TASK DETAILS: Pictures aside, copy exactly each line from the one that holds "The image size" through the last line of the records below.

Pixel coordinate grounding data:
═══
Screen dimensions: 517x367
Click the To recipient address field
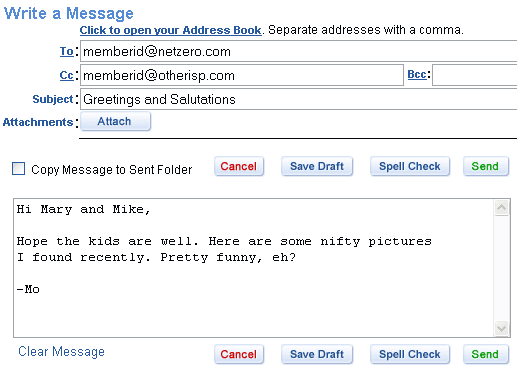299,51
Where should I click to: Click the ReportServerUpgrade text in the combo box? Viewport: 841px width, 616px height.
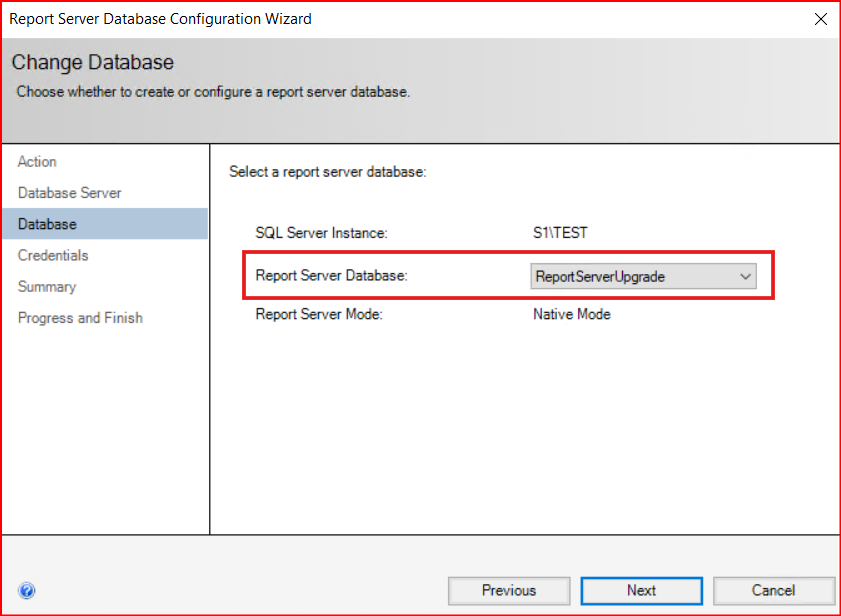(600, 277)
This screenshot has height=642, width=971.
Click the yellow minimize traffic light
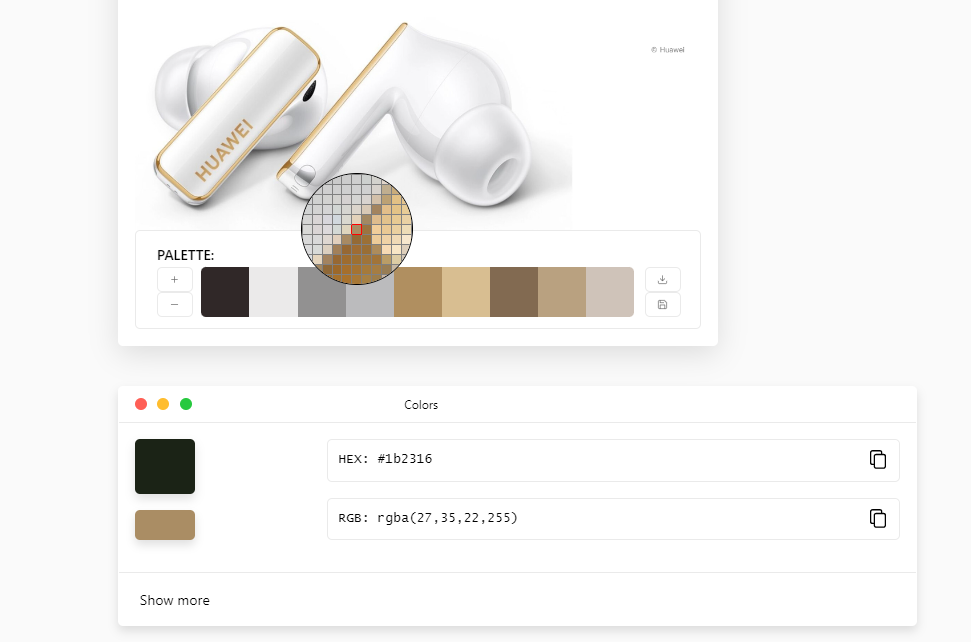(x=163, y=403)
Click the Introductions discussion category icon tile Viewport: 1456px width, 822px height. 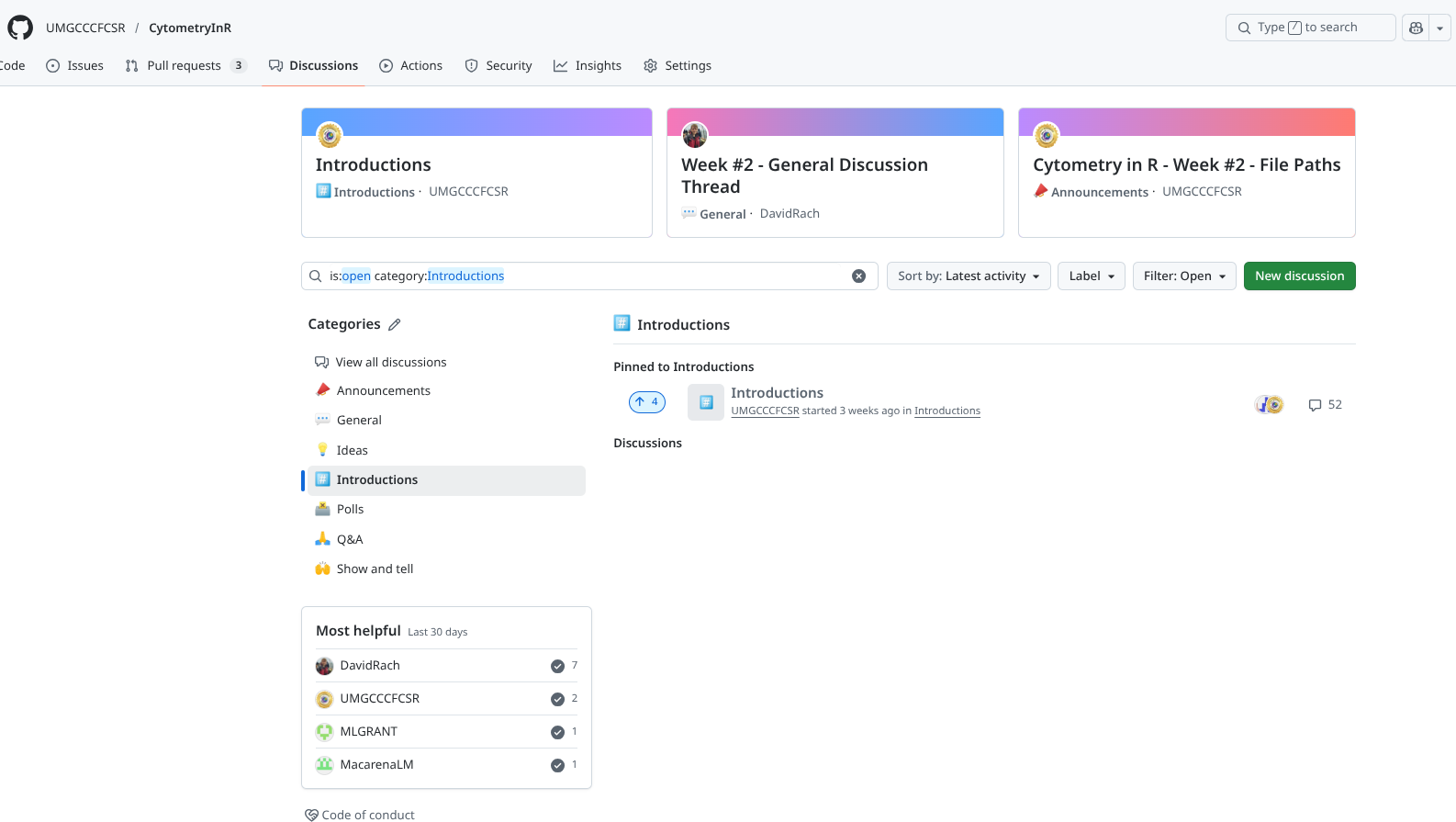[705, 402]
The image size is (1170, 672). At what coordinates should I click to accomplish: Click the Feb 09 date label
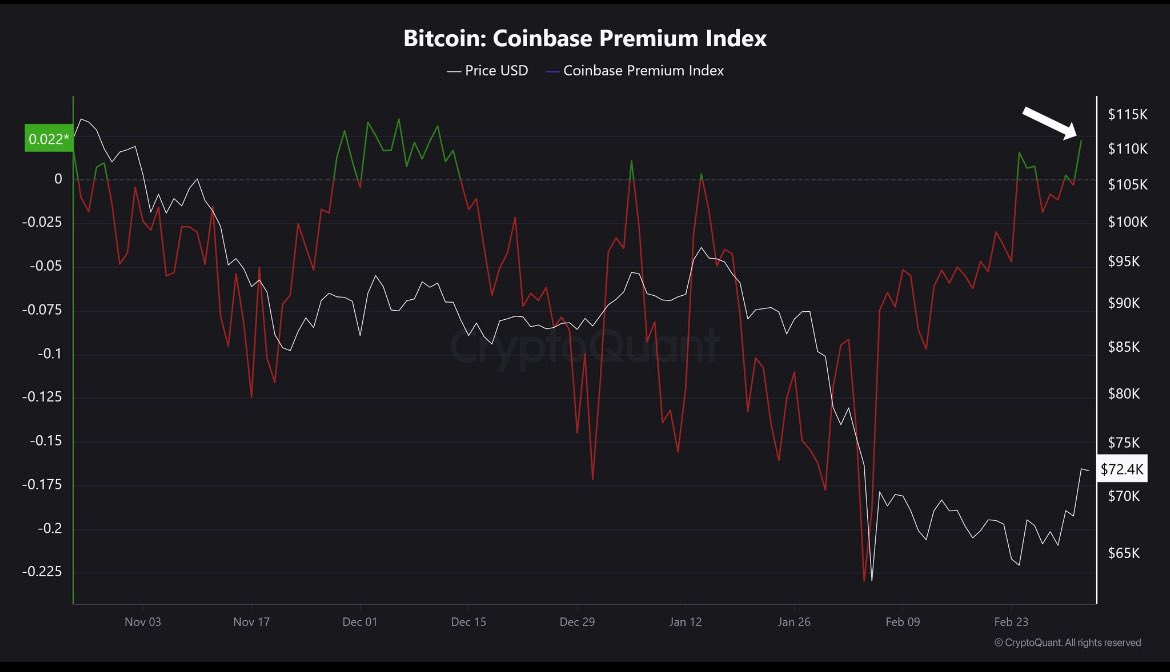[902, 622]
═══
OUTPUT BELOW:
The image size is (1170, 672). At what coordinates should I click to accomplish: Click the Feb 09 date label
[902, 622]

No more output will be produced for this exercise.